A Facebook também detém o WhatsApp, o serviço de mensagens dominante em muitos países de baixa renda, bem como o Instagram, que também tem um grande perfil internacional. Devido ao domínio do Facebook em novos mercados, todas as empresas que consideram a expansão nessas áreas precisam levar em consideração sua estatura. Em algumas regiões, isso pode significar, por exemplo, abandonar planos para comunicações separadas em páginas da web e usar o Facebook para obter informações, comunicações e transações da empresa.
Comunicações de áudio e vídeo
Uma ampla parcela das populações que ganham acesso à Internet pode ser analfabeta. A comunicação pode ser dificultada visto que muitas pessoas falarão idiomas regionais, o que significa que as comunicações em áudio e vídeo serão bem eficientes. Isso já pode ser visto com as tecnologias de alto-falante inteligente, como Alexa e Google Assistant, que se tornaram mais prevalentes nos mercados internacionais. O Alexa oferecido na Índia, por exemplo, já fala em hindi, kannada, tamil, telugu e malaio, e conhece receitas biryani, enredos de filmes de Bollywood e piadas de cricket. Os alto-falantes também são menos caros que os smartphones e é possível imaginar brindes gratuitos no futuro, assim como os smartphones simples agora são oferecidos gratuitamente na Índia.
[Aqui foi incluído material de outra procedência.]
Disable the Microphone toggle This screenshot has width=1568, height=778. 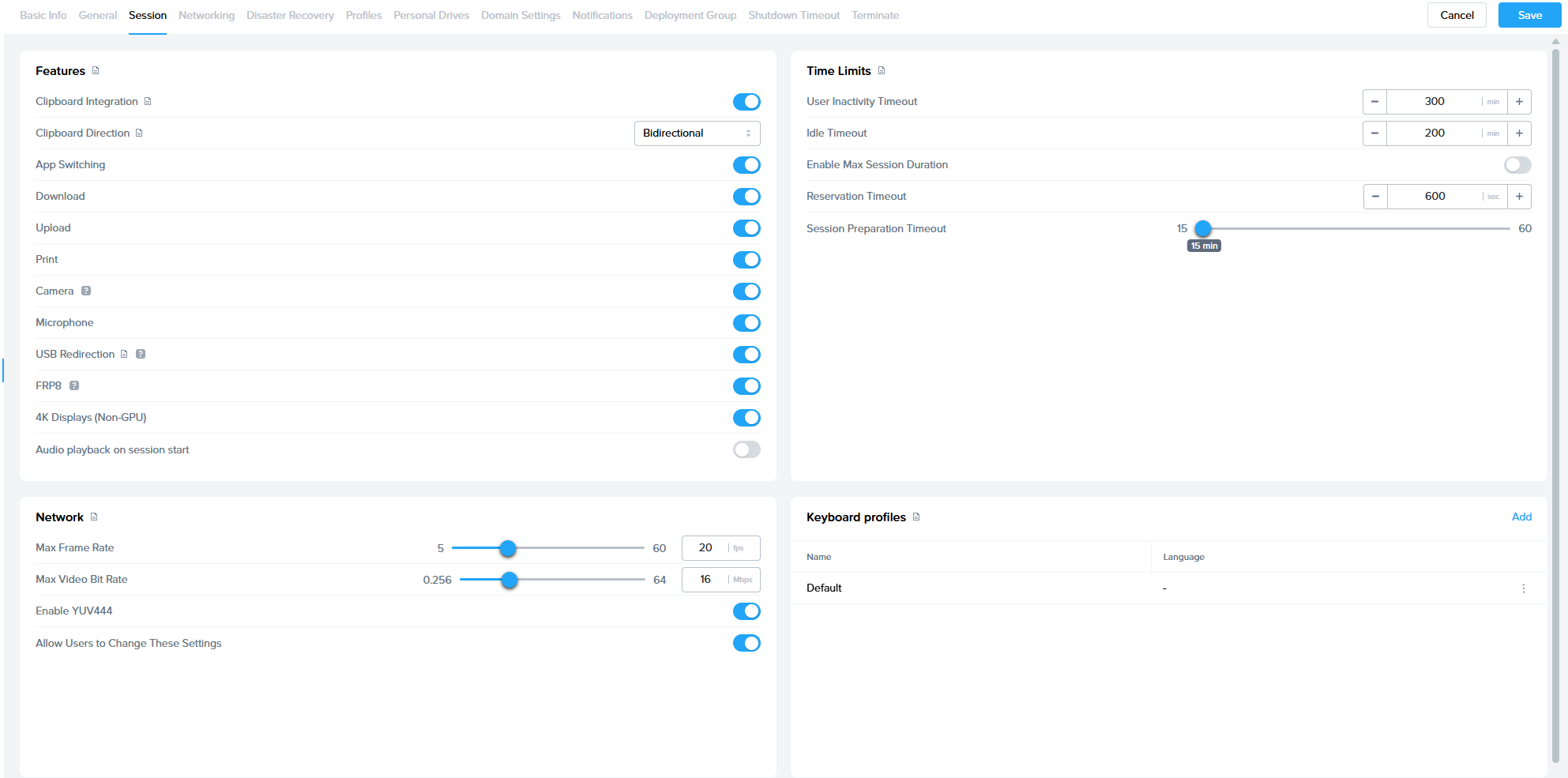coord(746,323)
Enquanto o próximo bilhão de consumidores entrar on-line através de smartphones, os outros provavelmente entrarão on-line via alto-falantes inteligentes culturalmente adaptados. As empresas que buscam se expandir nos países em desenvolvimento devem começar a experimentar a criação de “habilidades” de alto-falante inteligente (como aplicativos), pois elas terão um papel importante nos mercados futuros.
Em resumo, a expansão global da banda larga representa uma oportunidade que não pode ser ignorada. Os bilhões de consumidores que entrarão on-line nos próximos anos representam uma expansão única na história do mercado global. As empresas que reconhecerem a velocidade e magnitude dessa transformação e se educarem sobre como reagir a ela estarão mais bem posicionadas para aproveitar as oportunidades sem precedentes.
Jim Cashel é presidente da Forum One, uma agência digital, e autor do The great connecting: the emergence of global broadband, and how that changes everything. Durante o ano acadêmico de 2018-19, Cashel foi Bolsista Visitante da Harvard Kennedy School.